Facebook's Like button
The IFrame version of the code to embed for a Like button on the above mentioned shopping site's product page looks like this:
<iframe src="http://www.facebook.com/plugins/like.php\ ?href=http%3A%2F%2Fwww.example.com%2Fshop.jsp%3Fproduct%3D4711&\ send=false&layout=standard&width=450&show_faces=false&action=like&\ colorscheme=light&font&height=35" scrolling="no" frameborder="0" style="border:none; overflow:hidden; width:450px; height:35px;" allowTransparency="true"></iframe>
Similar the XFBML version of the same Like button looks like the following code. The website operator has the possibility to let the page to like be dynamically determined from the script or sets it directly in the button's code.
<div id="fb-root"></div><script src="http://connect.facebook.net/en_US/all.js#xfbml=1"> </script><fb:like href="http://www.example.com/shop.jsp?product=4711" send="false" width="450" show_faces="false" action="like" font=""></fb:like>
From the above code samples you can see that the complete URL of the page the website operator equipped with a Like button is given as a parameter to Facebook. As both variants (IFrame and XFBML) are executed directly when viewing our example.com product page, Facebook sees that someone is viewing that page - even without the user having to click on the button.
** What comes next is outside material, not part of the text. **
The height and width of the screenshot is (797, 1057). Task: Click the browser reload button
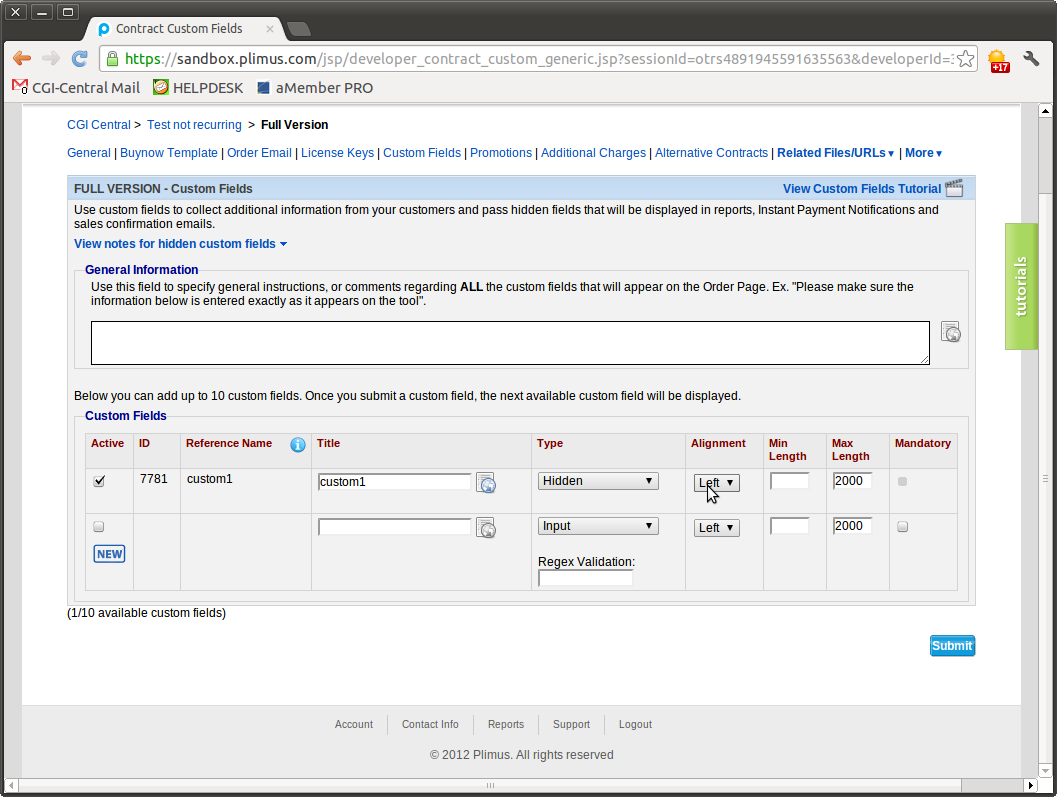tap(79, 59)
But is Facebook also able to see who is viewing the page? To answer this question we have to dig a bit deeper into the dynamic HTTP traffic exchanged while viewing the targeted page.
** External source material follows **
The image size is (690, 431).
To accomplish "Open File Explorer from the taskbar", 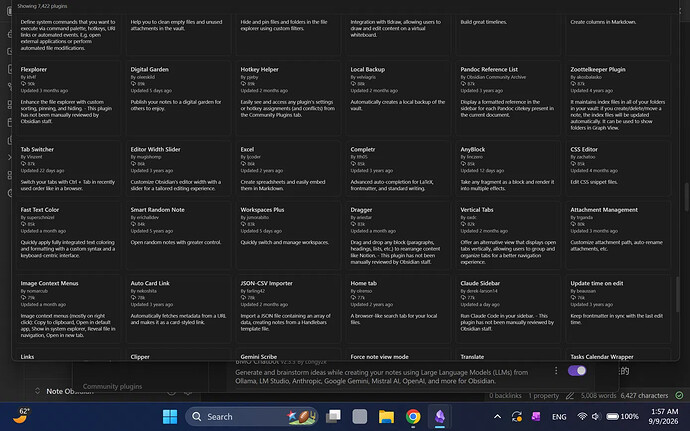I will point(386,416).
GET /plugins/like.php?\ href=http%3A%2F%2Fwww.example.com%2Fshop.jsp%3Fproduct%3D4711\ &send=false&layout=standard&width=450&show_faces=true\ &action=like&colorscheme=light&font&height=80 HTTP/1.1 Host: www.facebook.com User-Agent: Mozilla/5.0 (Macintosh; U; Intel Mac OS X 10.7;\ de; rv:188.8.131.52) Gecko/20100914 Accept: text/html,application/xhtml+xml,application/xml;q=0.9,*/*;q=0.8 Accept-Language: de-de,de;q=0.8,en-us;q=0.5,en;q=0.3 Accept-Encoding: gzip,deflate Accept-Charset: ISO-8859-1,utf-8;q=0.7,*;q=0.7 Keep-Alive: 115 Connection: keep-alive Referer: http://www.example.com/shop.jsp?product=4711 Cookie: datr=3efxQeXXXXXXXXXXXho7EX;\ act=1353XXXXX29%2F3;\ c_user=2020XXXXX7006;\ locale=de_DE;\ lu=RgKp7uXXXXXiep_oISg;\ sct=19XXX36;\ xs=60%3A40bc92XXXXXXXXXX8dc88c8;\ x-referer=http%3A%2F%2Fwww.facebook.com%2F%23%2F;\ wd=1280x647
To answer our question regarding the visibility of the user to Facebook while surfing other sites: Take a look at the cookies submitted
to Facebook as part of the above shown HTTP GET request. The snippet contains the cookies which are sent to facebook.com on viewing the example.com
product webpage while the user is logged in at Facebook in the background. Most users of social networks stay logged in for a long time and use the
"keep me logged in" checkbox to get some sort of persistent login cookie.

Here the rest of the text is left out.